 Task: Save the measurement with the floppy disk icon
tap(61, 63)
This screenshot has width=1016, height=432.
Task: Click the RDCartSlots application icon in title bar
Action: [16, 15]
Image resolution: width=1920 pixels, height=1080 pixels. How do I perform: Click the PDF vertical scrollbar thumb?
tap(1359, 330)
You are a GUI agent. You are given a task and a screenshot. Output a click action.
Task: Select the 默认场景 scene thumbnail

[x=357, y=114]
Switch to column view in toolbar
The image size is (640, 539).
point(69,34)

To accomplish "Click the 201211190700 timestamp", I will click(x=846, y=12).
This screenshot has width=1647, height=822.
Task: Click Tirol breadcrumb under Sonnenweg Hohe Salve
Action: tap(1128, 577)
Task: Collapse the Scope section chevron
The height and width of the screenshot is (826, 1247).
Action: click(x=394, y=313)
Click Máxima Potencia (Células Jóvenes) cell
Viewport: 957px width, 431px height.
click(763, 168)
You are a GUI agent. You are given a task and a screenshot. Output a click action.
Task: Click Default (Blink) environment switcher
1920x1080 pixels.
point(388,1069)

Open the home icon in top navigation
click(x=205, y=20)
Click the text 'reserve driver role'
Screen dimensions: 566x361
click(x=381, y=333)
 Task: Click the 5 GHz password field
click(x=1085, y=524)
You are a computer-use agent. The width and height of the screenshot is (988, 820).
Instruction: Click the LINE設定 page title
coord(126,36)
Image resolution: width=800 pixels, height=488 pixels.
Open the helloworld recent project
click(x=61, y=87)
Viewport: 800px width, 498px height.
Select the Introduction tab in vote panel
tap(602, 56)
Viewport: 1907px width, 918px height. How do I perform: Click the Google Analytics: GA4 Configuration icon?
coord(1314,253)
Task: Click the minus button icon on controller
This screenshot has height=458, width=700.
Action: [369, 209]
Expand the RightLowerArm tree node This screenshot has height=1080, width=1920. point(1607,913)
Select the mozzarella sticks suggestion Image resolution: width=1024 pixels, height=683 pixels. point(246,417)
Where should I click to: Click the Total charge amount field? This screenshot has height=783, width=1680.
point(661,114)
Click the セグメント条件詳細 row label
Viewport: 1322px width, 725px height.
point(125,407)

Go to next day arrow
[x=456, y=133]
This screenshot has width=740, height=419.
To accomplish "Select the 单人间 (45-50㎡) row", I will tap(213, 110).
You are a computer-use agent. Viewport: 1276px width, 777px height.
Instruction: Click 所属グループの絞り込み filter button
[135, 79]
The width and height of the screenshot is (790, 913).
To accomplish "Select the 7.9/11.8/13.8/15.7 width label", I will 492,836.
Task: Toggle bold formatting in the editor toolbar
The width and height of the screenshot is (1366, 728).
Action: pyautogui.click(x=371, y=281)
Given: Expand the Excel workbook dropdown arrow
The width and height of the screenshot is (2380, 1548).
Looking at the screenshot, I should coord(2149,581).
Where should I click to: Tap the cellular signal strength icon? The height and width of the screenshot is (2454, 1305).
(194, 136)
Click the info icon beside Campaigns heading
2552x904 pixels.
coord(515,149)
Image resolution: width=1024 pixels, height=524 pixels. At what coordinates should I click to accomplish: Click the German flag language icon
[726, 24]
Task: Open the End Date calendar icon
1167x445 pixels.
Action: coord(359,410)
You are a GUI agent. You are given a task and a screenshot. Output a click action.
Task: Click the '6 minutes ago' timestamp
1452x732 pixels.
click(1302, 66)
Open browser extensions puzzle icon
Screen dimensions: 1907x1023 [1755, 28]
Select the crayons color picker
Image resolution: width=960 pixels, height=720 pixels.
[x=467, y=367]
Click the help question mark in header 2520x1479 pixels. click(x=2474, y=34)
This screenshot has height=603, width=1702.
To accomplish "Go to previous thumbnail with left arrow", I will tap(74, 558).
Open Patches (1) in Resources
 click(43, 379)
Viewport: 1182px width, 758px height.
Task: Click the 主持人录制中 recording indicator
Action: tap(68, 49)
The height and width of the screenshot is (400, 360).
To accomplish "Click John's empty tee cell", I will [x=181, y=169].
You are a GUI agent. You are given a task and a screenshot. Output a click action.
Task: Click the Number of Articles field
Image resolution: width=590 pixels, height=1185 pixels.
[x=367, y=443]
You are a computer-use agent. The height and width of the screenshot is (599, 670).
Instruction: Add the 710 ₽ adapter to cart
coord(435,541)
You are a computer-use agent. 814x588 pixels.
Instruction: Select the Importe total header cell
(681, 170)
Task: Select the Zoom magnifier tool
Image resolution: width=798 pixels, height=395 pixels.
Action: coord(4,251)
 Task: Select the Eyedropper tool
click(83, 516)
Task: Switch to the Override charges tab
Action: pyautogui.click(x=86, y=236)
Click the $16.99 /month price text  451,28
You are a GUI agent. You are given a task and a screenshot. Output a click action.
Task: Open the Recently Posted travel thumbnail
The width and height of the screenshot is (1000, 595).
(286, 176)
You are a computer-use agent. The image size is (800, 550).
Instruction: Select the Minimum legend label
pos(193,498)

::::

Task. Reproduce every one of the records above word for word, keeping each line unchanged and in the same order.

Solved exercise.
 Task: Save the measurement with the floppy disk icon
tap(61, 63)
This screenshot has width=1016, height=432.
Task: Click the RDCartSlots application icon in title bar
Action: [16, 15]
Image resolution: width=1920 pixels, height=1080 pixels. How do I perform: Click the PDF vertical scrollbar thumb?
tap(1359, 330)
You are a GUI agent. You are given a task and a screenshot. Output a click action.
Task: Select the 默认场景 scene thumbnail

[x=357, y=114]
Switch to column view in toolbar
The image size is (640, 539).
point(69,34)

To accomplish "Click the 201211190700 timestamp", I will click(x=846, y=12).
This screenshot has width=1647, height=822.
Task: Click Tirol breadcrumb under Sonnenweg Hohe Salve
Action: tap(1128, 577)
Task: Collapse the Scope section chevron
The height and width of the screenshot is (826, 1247).
Action: click(x=394, y=313)
Click Máxima Potencia (Células Jóvenes) cell
Viewport: 957px width, 431px height.
click(763, 168)
You are a GUI agent. You are given a task and a screenshot. Output a click action.
Task: Click Default (Blink) environment switcher
1920x1080 pixels.
point(388,1069)

Open the home icon in top navigation
click(x=205, y=20)
Click the text 'reserve driver role'
Screen dimensions: 566x361
click(x=381, y=333)
 Task: Click the 5 GHz password field
click(x=1085, y=524)
You are a computer-use agent. The width and height of the screenshot is (988, 820).
Instruction: Click the LINE設定 page title
coord(126,36)
Image resolution: width=800 pixels, height=488 pixels.
Open the helloworld recent project
click(x=61, y=87)
Viewport: 800px width, 498px height.
Select the Introduction tab in vote panel
tap(602, 56)
Viewport: 1907px width, 918px height. How do I perform: Click the Google Analytics: GA4 Configuration icon?
coord(1314,253)
Task: Click the minus button icon on controller
This screenshot has height=458, width=700.
Action: [369, 209]
Expand the RightLowerArm tree node This screenshot has height=1080, width=1920. point(1607,913)
Select the mozzarella sticks suggestion Image resolution: width=1024 pixels, height=683 pixels. point(246,417)
Where should I click to: Click the Total charge amount field? This screenshot has height=783, width=1680.
point(661,114)
Click the セグメント条件詳細 row label
Viewport: 1322px width, 725px height.
point(125,407)

Go to next day arrow
[x=456, y=133]
This screenshot has width=740, height=419.
To accomplish "Select the 单人间 (45-50㎡) row", I will tap(213, 110).
You are a computer-use agent. Viewport: 1276px width, 777px height.
Instruction: Click 所属グループの絞り込み filter button
[135, 79]
The width and height of the screenshot is (790, 913).
To accomplish "Select the 7.9/11.8/13.8/15.7 width label", I will 492,836.
Task: Toggle bold formatting in the editor toolbar
The width and height of the screenshot is (1366, 728).
Action: pyautogui.click(x=371, y=281)
Given: Expand the Excel workbook dropdown arrow
The width and height of the screenshot is (2380, 1548).
Looking at the screenshot, I should coord(2149,581).
Where should I click to: Tap the cellular signal strength icon? The height and width of the screenshot is (2454, 1305).
(194, 136)
Click the info icon beside Campaigns heading
2552x904 pixels.
coord(515,149)
Image resolution: width=1024 pixels, height=524 pixels. At what coordinates should I click to accomplish: Click the German flag language icon
[726, 24]
Task: Open the End Date calendar icon
1167x445 pixels.
Action: coord(359,410)
You are a GUI agent. You are given a task and a screenshot. Output a click action.
Task: Click the '6 minutes ago' timestamp
1452x732 pixels.
click(1302, 66)
Open browser extensions puzzle icon
Screen dimensions: 1907x1023 [1755, 28]
Select the crayons color picker
Image resolution: width=960 pixels, height=720 pixels.
[x=467, y=367]
Click the help question mark in header 2520x1479 pixels. click(x=2474, y=34)
This screenshot has height=603, width=1702.
To accomplish "Go to previous thumbnail with left arrow", I will tap(74, 558).
Open Patches (1) in Resources
 click(43, 379)
Viewport: 1182px width, 758px height.
Task: Click the 主持人录制中 recording indicator
Action: tap(68, 49)
The height and width of the screenshot is (400, 360).
To accomplish "Click John's empty tee cell", I will [x=181, y=169].
You are a GUI agent. You are given a task and a screenshot. Output a click action.
Task: Click the Number of Articles field
Image resolution: width=590 pixels, height=1185 pixels.
[x=367, y=443]
You are a computer-use agent. The height and width of the screenshot is (599, 670).
Instruction: Add the 710 ₽ adapter to cart
coord(435,541)
You are a computer-use agent. 814x588 pixels.
Instruction: Select the Importe total header cell
(681, 170)
Task: Select the Zoom magnifier tool
Image resolution: width=798 pixels, height=395 pixels.
Action: coord(4,251)
 Task: Select the Eyedropper tool
click(83, 516)
Task: Switch to the Override charges tab
Action: pyautogui.click(x=86, y=236)
Click the $16.99 /month price text  451,28
You are a GUI agent. You are given a task and a screenshot. Output a click action.
Task: Open the Recently Posted travel thumbnail
The width and height of the screenshot is (1000, 595).
(286, 176)
You are a computer-use agent. The image size is (800, 550).
Instruction: Select the Minimum legend label
pos(193,498)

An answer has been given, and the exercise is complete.